Exercise objective:
Can you rewrite the data below, swapping "Viewport" for "Screen size" everywhere and changing nothing else? Leave the pictures out of your answer.

Dataset records:
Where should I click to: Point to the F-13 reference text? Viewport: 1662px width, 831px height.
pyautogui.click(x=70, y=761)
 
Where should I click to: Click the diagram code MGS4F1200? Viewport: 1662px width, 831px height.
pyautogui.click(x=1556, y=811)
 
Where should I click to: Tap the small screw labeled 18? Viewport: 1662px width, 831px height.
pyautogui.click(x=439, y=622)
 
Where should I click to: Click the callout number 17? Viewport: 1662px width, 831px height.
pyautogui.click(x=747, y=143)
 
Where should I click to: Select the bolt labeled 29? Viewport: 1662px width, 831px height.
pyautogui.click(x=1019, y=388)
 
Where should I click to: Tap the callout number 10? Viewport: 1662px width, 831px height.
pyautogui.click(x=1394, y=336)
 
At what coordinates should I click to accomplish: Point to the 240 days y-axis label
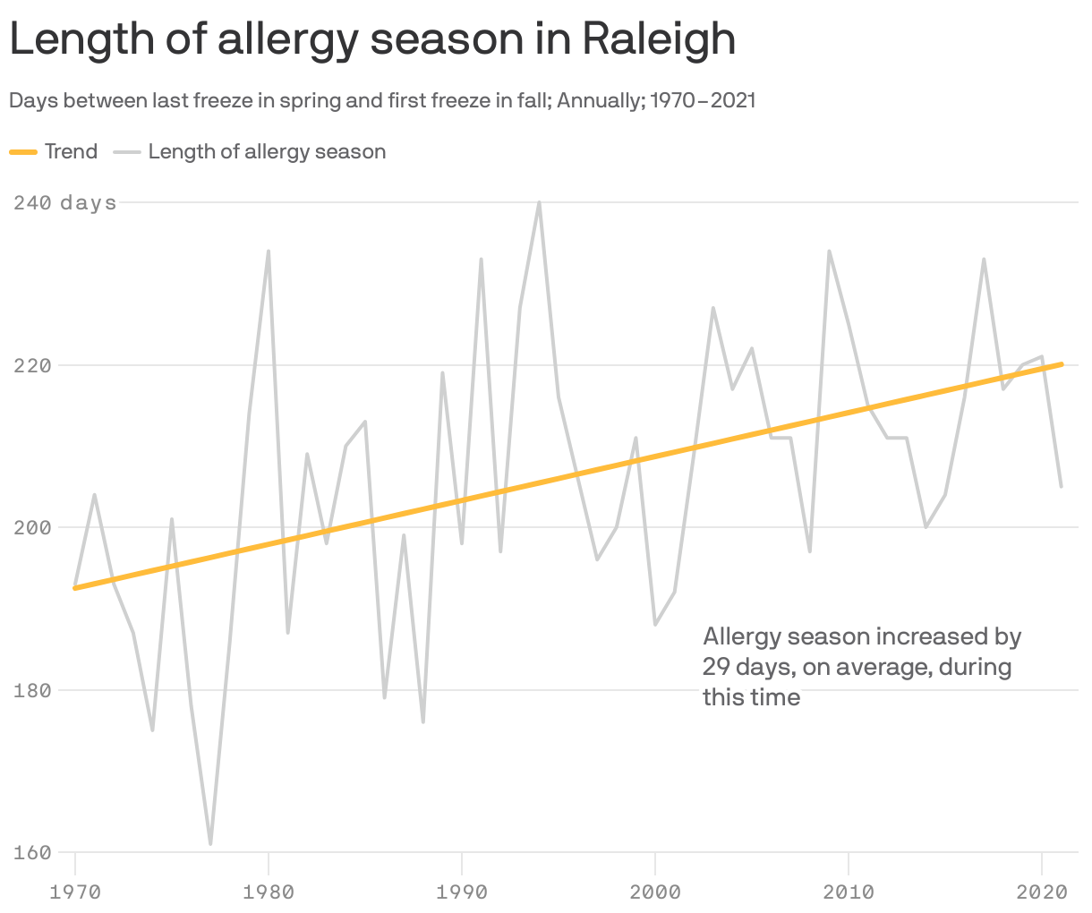click(64, 203)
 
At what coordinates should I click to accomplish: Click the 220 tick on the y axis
click(31, 365)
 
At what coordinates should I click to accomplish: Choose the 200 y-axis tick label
click(31, 528)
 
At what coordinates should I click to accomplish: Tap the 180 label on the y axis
click(31, 690)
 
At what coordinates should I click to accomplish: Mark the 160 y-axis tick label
click(31, 853)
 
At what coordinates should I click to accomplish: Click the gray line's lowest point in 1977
click(210, 844)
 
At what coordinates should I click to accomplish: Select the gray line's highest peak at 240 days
click(539, 202)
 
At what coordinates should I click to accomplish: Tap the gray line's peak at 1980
click(269, 252)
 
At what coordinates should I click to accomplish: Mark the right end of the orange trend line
click(1062, 364)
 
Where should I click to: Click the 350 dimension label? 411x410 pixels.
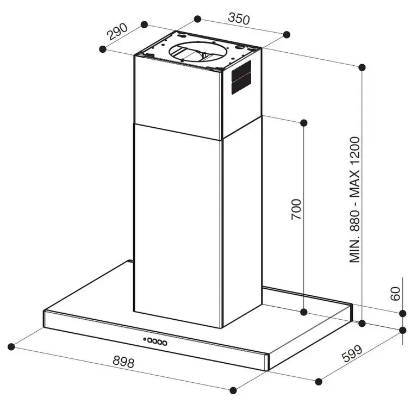[239, 18]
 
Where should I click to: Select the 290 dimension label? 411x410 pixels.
[117, 31]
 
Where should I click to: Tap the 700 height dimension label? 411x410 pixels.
[296, 209]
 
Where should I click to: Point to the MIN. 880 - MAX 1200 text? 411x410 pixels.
[354, 200]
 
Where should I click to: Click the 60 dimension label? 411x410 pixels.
[395, 294]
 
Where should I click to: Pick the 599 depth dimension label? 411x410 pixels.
[352, 353]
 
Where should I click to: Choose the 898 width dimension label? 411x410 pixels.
[123, 362]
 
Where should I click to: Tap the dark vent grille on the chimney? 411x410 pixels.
[241, 77]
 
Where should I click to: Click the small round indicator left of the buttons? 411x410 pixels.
[145, 339]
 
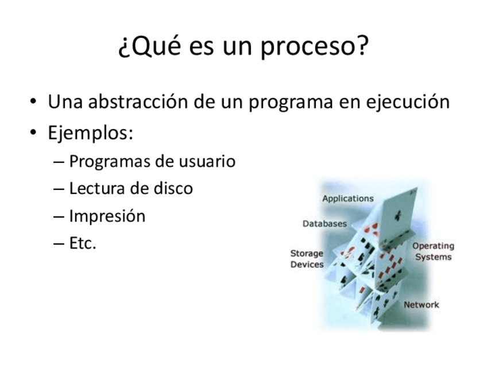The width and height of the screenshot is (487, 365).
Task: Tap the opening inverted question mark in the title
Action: click(123, 48)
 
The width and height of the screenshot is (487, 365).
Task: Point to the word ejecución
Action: click(408, 102)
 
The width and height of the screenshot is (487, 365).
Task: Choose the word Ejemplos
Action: click(90, 133)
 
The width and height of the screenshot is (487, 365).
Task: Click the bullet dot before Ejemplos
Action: click(33, 132)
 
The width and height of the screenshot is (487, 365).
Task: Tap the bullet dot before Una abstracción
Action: click(33, 101)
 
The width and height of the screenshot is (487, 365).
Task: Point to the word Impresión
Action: click(107, 216)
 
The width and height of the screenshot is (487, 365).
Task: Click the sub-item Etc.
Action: click(83, 243)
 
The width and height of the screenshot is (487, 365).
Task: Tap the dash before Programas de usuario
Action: click(59, 162)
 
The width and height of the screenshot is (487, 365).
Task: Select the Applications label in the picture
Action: click(348, 199)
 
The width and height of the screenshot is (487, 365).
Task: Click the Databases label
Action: click(324, 223)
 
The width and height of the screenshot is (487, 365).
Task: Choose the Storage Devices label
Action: click(307, 259)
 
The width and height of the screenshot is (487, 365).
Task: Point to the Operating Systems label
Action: click(433, 251)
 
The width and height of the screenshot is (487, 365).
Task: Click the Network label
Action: click(421, 305)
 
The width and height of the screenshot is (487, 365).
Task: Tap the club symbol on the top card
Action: click(398, 216)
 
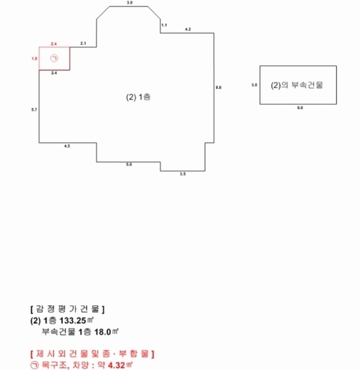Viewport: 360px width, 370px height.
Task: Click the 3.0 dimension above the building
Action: point(130,2)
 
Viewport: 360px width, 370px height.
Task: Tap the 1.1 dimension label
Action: point(164,25)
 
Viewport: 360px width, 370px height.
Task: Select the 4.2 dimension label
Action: point(188,29)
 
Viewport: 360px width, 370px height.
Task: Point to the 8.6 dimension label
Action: point(219,88)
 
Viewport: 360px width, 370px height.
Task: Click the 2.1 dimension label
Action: point(83,43)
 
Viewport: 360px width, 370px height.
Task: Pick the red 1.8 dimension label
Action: point(35,59)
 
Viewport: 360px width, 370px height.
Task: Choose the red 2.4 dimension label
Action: point(54,44)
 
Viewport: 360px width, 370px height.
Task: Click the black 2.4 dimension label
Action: point(54,73)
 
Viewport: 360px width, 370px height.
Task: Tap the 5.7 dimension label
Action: point(34,110)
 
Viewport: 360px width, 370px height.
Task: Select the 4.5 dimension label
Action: point(67,146)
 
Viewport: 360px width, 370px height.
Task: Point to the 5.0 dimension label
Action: point(129,165)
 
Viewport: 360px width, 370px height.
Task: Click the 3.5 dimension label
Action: point(183,174)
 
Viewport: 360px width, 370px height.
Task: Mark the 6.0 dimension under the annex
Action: point(300,108)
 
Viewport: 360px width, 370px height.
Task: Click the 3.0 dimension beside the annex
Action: point(254,85)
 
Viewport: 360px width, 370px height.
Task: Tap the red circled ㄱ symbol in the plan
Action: point(54,59)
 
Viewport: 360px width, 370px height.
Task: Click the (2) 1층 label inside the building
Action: point(138,97)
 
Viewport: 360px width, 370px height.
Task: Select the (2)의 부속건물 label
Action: point(296,85)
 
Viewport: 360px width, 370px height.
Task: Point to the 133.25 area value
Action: point(73,321)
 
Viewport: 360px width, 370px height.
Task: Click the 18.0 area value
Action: point(103,332)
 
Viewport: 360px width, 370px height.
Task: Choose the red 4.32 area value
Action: point(117,365)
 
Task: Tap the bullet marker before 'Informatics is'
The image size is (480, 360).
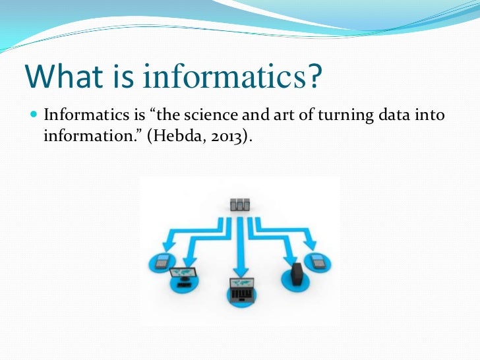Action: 35,117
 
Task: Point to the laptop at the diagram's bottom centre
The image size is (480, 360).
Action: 240,288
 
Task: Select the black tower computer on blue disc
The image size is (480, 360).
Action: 296,272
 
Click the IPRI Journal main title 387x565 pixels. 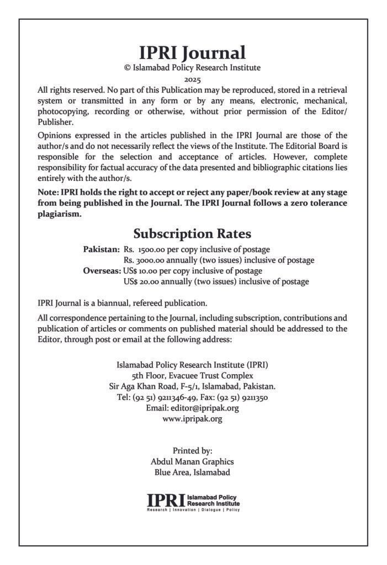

Answer to this exercise:
Where should I click to: Point to the F-13 reference text? Screen size: 1662px width, 831px height.
pyautogui.click(x=70, y=761)
 
Where should I click to: Click the diagram code MGS4F1200? Screen size: 1662px width, 831px height.
pyautogui.click(x=1556, y=811)
 
Where should I click to: Tap the small screw labeled 18? Screen size: 1662px width, 831px height.
pyautogui.click(x=439, y=622)
 
Where should I click to: Click the callout number 17? Screen size: 1662px width, 831px height.
pyautogui.click(x=747, y=143)
 
Where should I click to: Select the bolt labeled 29? Screen size: 1662px width, 831px height.
pyautogui.click(x=1019, y=388)
 
Where should I click to: Tap the callout number 10? Screen size: 1662px width, 831px height.
pyautogui.click(x=1394, y=336)
 
At what coordinates should I click to accomplish: Point to the 240 days y-axis label
click(64, 203)
 
At what coordinates should I click to accomplish: Click the 220 tick on the y axis
click(31, 365)
 
At what coordinates should I click to accomplish: Choose the 200 y-axis tick label
click(31, 528)
 
At what coordinates should I click to accomplish: Tap the 180 label on the y axis
click(31, 690)
 
At what coordinates should I click to accomplish: Mark the 160 y-axis tick label
click(31, 853)
 
At what coordinates should I click to accomplish: Click the gray line's lowest point in 1977
click(210, 844)
 
At what coordinates should I click to accomplish: Select the gray line's highest peak at 240 days
click(539, 202)
 
At what coordinates should I click to accomplish: Tap the gray line's peak at 1980
click(269, 252)
 
At what coordinates should I click to accomplish: Mark the right end of the orange trend line
click(1062, 364)
 
Where should I click to: Click the 350 dimension label? 411x410 pixels.
[239, 18]
 
Where should I click to: Select the 290 dimension label? 411x410 pixels.
[117, 31]
 
Where should I click to: Tap the 700 height dimension label? 411x410 pixels.
[296, 209]
 
Where should I click to: Point to the MIN. 880 - MAX 1200 text? 411x410 pixels.
[354, 200]
 
Where should I click to: Click the 60 dimension label? 411x410 pixels.
[395, 294]
 
Where should I click to: Pick the 599 depth dimension label? 411x410 pixels.
[352, 353]
 
Where should I click to: Choose the 898 width dimension label? 411x410 pixels.
[123, 362]
 
Where should I click to: Tap the dark vent grille on the chimney? 411x410 pixels.
[241, 77]
 
Where should I click to: Click the small round indicator left of the buttons? 411x410 pixels.
[145, 339]
 
The width and height of the screenshot is (487, 365).
Task: Tap the opening inverted question mark in the title
Action: click(123, 48)
 
The width and height of the screenshot is (487, 365).
Task: Point to the word ejecución
Action: click(408, 102)
 
The width and height of the screenshot is (487, 365).
Task: Choose the word Ejemplos
Action: click(90, 133)
 
The width and height of the screenshot is (487, 365).
Task: Click the bullet dot before Ejemplos
Action: click(33, 132)
 
The width and height of the screenshot is (487, 365).
Task: Tap the bullet dot before Una abstracción
Action: click(33, 101)
 
The width and height of the screenshot is (487, 365).
Task: Point to the word Impresión
Action: click(107, 216)
 
The width and height of the screenshot is (487, 365).
Task: Click the sub-item Etc.
Action: click(83, 243)
 
The width and height of the screenshot is (487, 365).
Task: Tap the dash before Programas de usuario
Action: click(59, 162)
 
The width and height of the screenshot is (487, 365).
Task: Select the Applications label in the picture
Action: click(348, 199)
 
The width and height of the screenshot is (487, 365).
Task: Click the Databases label
Action: click(324, 223)
 
The width and height of the screenshot is (487, 365).
Task: Choose the Storage Devices label
Action: click(307, 259)
 
The width and height of the screenshot is (487, 365).
Task: Point to the Operating Systems label
Action: click(433, 251)
 
The width and height of the screenshot is (487, 365).
Task: Click the Network label
Action: click(421, 305)
 
The width and height of the screenshot is (487, 365).
Task: Tap the club symbol on the top card
Action: click(398, 216)
 
Screen size: 360px width, 370px height.
Task: Click the 3.0 dimension above the building
Action: point(130,2)
 
Screen size: 360px width, 370px height.
Task: Tap the 1.1 dimension label
Action: point(164,25)
 
Screen size: 360px width, 370px height.
Task: Select the 4.2 dimension label
Action: point(188,29)
 
Screen size: 360px width, 370px height.
Task: Point to the 8.6 dimension label
Action: point(219,88)
 
Screen size: 360px width, 370px height.
Task: Click the 2.1 dimension label
Action: point(83,43)
 
Screen size: 360px width, 370px height.
Task: Pick the red 1.8 dimension label
Action: point(35,59)
 
Screen size: 360px width, 370px height.
Task: Choose the red 2.4 dimension label
Action: point(54,44)
 
Screen size: 360px width, 370px height.
Task: Click the black 2.4 dimension label
Action: point(54,73)
 
Screen size: 360px width, 370px height.
Task: Tap the 5.7 dimension label
Action: point(34,110)
 
Screen size: 360px width, 370px height.
Task: Select the 4.5 dimension label
Action: point(67,146)
 
Screen size: 360px width, 370px height.
Task: Point to the 5.0 dimension label
Action: point(129,165)
 
Screen size: 360px width, 370px height.
Task: Click the 3.5 dimension label
Action: point(183,174)
 
Screen size: 360px width, 370px height.
Task: Mark the 6.0 dimension under the annex
Action: point(300,108)
 
Screen size: 360px width, 370px height.
Task: Click the 3.0 dimension beside the annex
Action: point(254,85)
 
Screen size: 360px width, 370px height.
Task: Tap the red circled ㄱ symbol in the plan
Action: point(54,59)
 
Screen size: 360px width, 370px height.
Task: Click the (2) 1층 label inside the building
Action: point(138,97)
 
Screen size: 360px width, 370px height.
Task: Select the (2)의 부속건물 label
Action: point(296,85)
 
Screen size: 360px width, 370px height.
Task: Point to the 133.25 area value
Action: point(73,321)
 
Screen size: 360px width, 370px height.
Task: Click the 18.0 area value
Action: point(103,332)
 
Screen size: 360px width, 370px height.
Task: Choose the red 4.32 area value
Action: point(117,365)
 
Task: Tap the bullet marker before 'Informatics is'
The image size is (480, 360).
Action: 35,117
 
Task: Point to the laptop at the diagram's bottom centre
The image size is (480, 360).
Action: 240,288
 
Task: Select the black tower computer on blue disc
The image size is (480, 360).
Action: 296,272
 
Click the IPRI Journal main title 387x565 pixels. 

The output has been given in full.